Requests:
1. Duplicate the part of the forum thread that opens with the words containing "I mentioned it" and closes with "tidy/clean for her.".
2. From the opening lines of the forum thread, list each thing the writer says they now do or bring for the people who invite them.

Extract:
So I take them out for a restaurant meal now, also they appreciate that I (finally) started to take dessert or starter to their house when invited, and small edible gifts…..if this helps?

SueBooWoo Mon 22-Jul-24 09:50:58

UPDATE - Thank you for all the comments.
I ended up inviting my sister this weekend (Sat evening) as its her birthday on Wed.

To answer a few questions, I love and like my sister we can have a good laugh together. (she has some annoying ways BUT I'm sure I do too LOL). My OH is quite poorly with a few chronic severe illnesses and I have my own age related joint issues. My sister is in physical good health (even though older than me), but I do think she struggles mentally - loneliness/depression.

But she does have a mean streak though (she once got miffed with mum because mum wanted a full fish rather than share one !) Its not a money thing she's not rich but comfortable and works pt.

I mentioned it this weekend about us coming to her for a change as that would be lovely, she did make a lot of excuses saying her house was a mess/she'd need to tidy/declutter, I said doesn't matter to us at all and that I would help tidy/clean for her.

Time will tell if she's taken the hint !! But I appreciate all your perspectives and am going to try and not get stressed/not sweat the small stuff (and be a bit more forgiving)

MissAdventure Mon 22-Jul-24 15:15:47

smile
Peace is restored, Sue
I'm glad to hear it.
Have a lovely weekend.

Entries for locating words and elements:
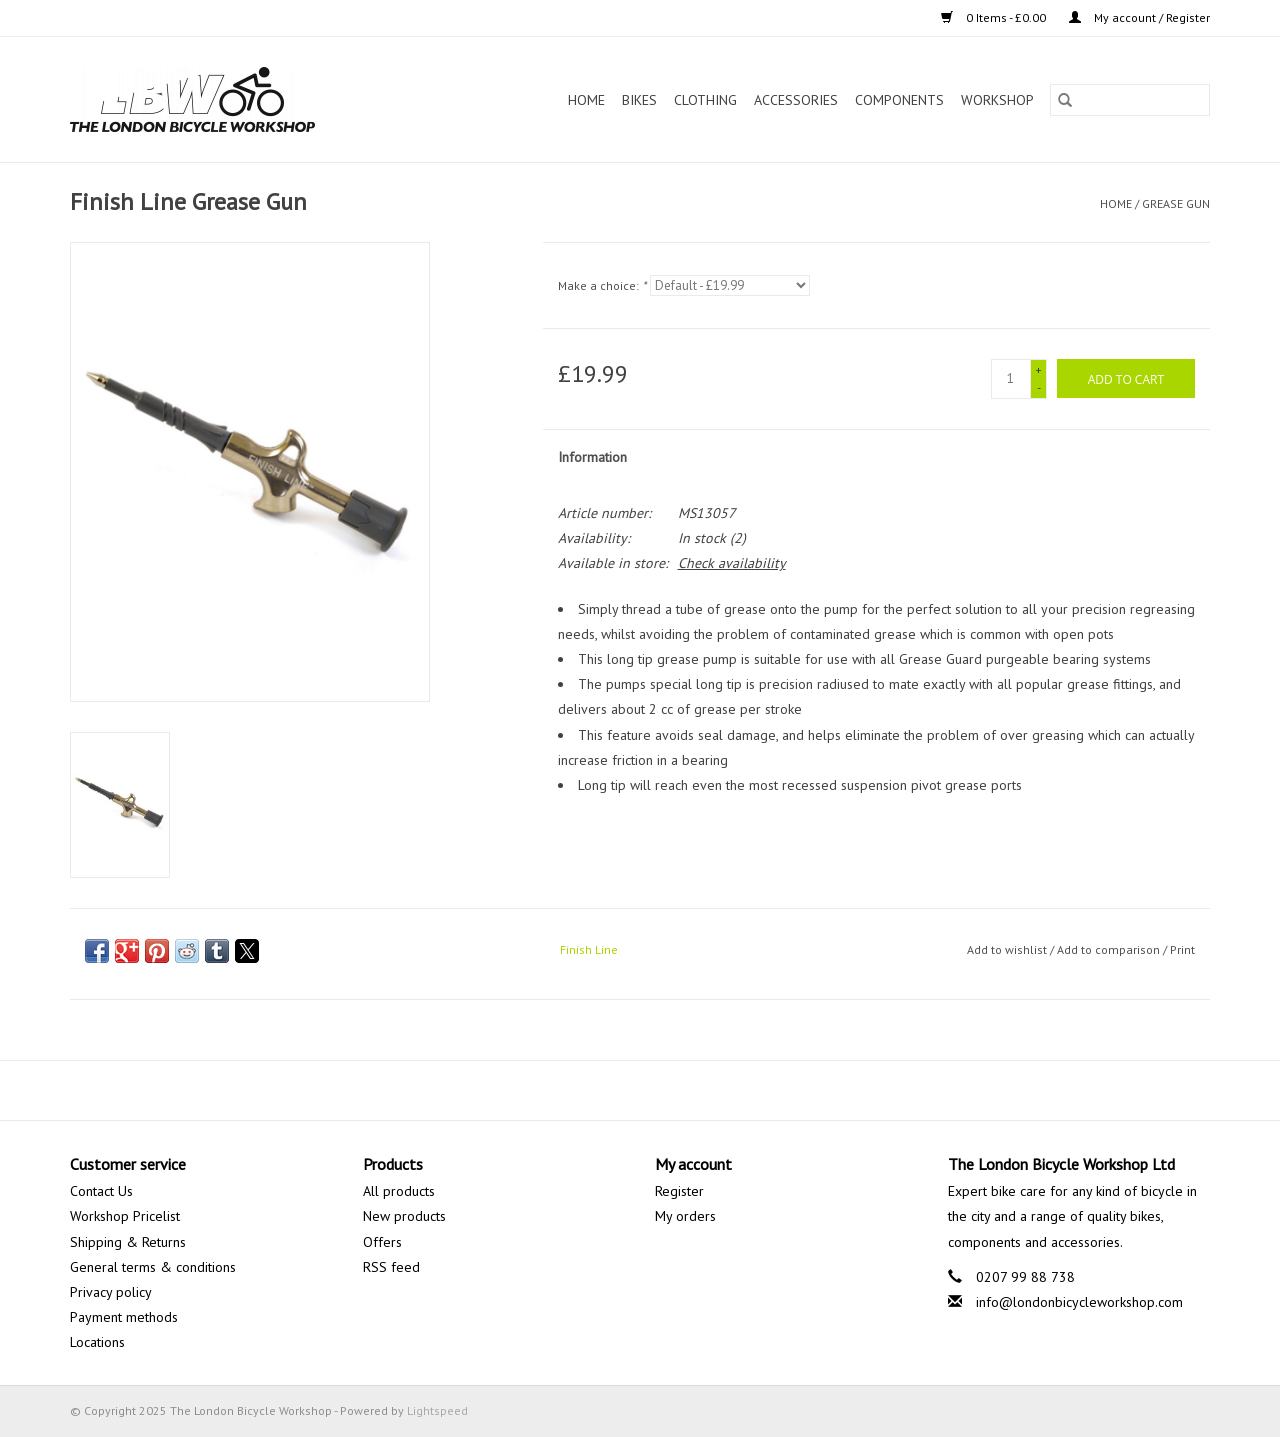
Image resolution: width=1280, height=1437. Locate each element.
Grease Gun (1176, 203)
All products (399, 1191)
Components (899, 100)
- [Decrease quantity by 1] (1039, 387)
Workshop (997, 100)
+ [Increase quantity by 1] (1038, 369)
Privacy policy (111, 1292)
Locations (97, 1342)
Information (592, 457)
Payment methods (124, 1317)
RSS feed (391, 1267)
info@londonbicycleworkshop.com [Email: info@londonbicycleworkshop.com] (1079, 1302)
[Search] (1130, 100)
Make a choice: (602, 285)
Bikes (639, 100)
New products (404, 1216)
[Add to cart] (1126, 378)
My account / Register (1139, 17)
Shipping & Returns (128, 1242)
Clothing (705, 100)
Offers (382, 1242)
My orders (685, 1216)
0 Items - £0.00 (995, 17)
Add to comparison (1110, 949)
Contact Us (101, 1191)
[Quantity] (1011, 379)
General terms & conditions (153, 1267)
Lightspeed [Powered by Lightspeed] (437, 1410)
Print (1182, 949)
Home (586, 100)
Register (679, 1191)
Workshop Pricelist (125, 1216)
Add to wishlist (1008, 949)
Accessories (796, 100)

The results:
1.
I mentioned it this weekend about us coming to her for a change as that would be lovely, she did make a lot of excuses saying her house was a mess/she'd need to tidy/declutter, I said doesn't matter to us at all and that I would help tidy/clean for her.

2.
- Taking them out for a restaurant meal
- Taking dessert or a starter to their house when invited
- Small edible gifts